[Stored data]
..............................
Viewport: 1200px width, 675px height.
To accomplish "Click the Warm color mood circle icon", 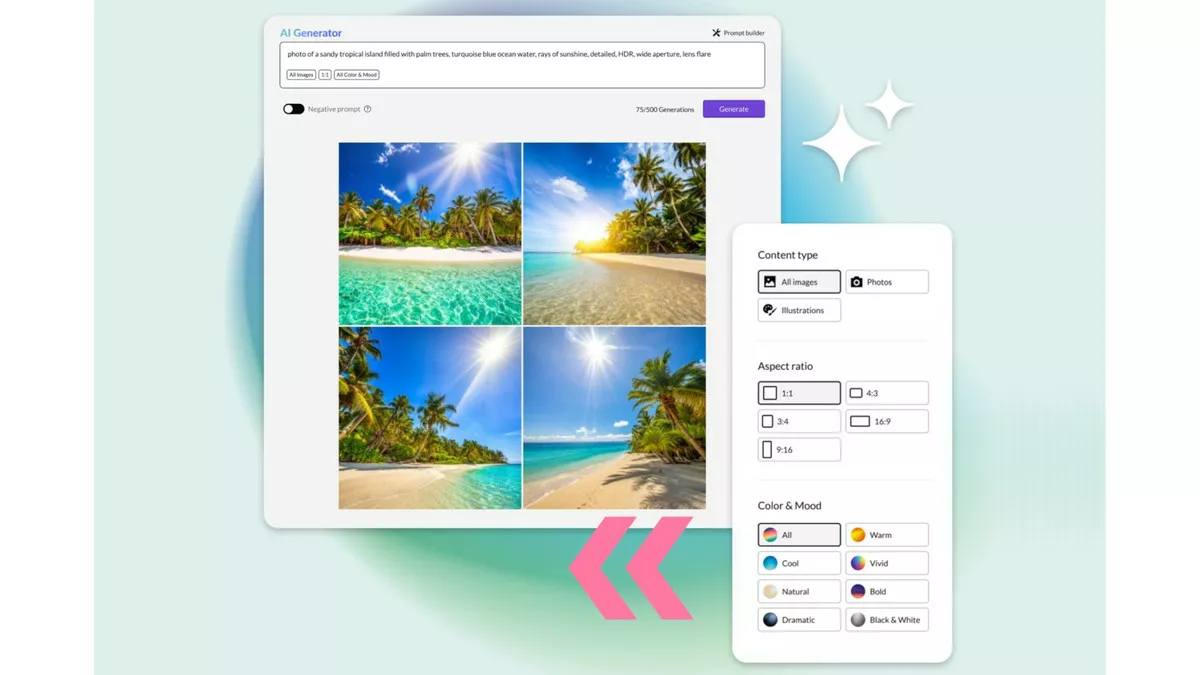I will [856, 534].
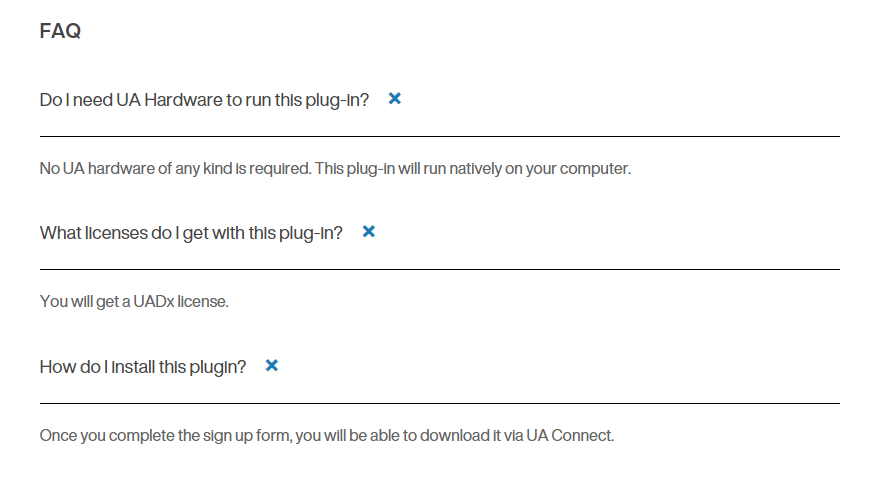The width and height of the screenshot is (881, 495).
Task: Click the 'Once you complete the sign up form' answer
Action: [x=327, y=435]
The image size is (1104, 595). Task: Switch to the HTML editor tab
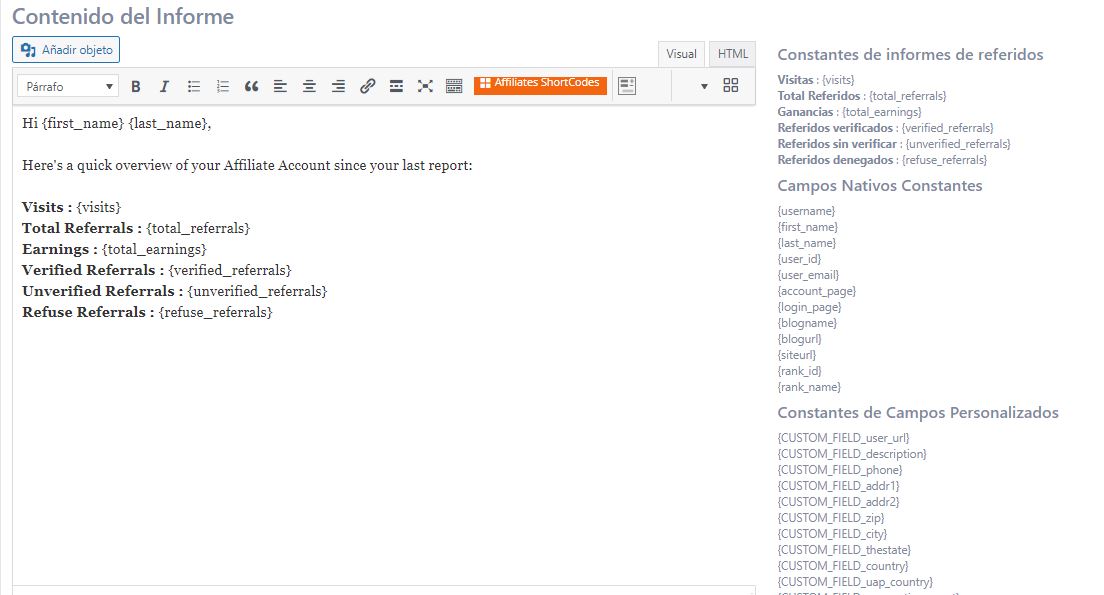(733, 54)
..............................
WORK TO BE COMPLETED:
Your reply should hold only the lines running from the one with "The image size" to the end of the data above, set down exactly, pictures omitted.

YOUR SOLUTION:
The image size is (1104, 595). Task: Switch to the HTML editor tab
(733, 54)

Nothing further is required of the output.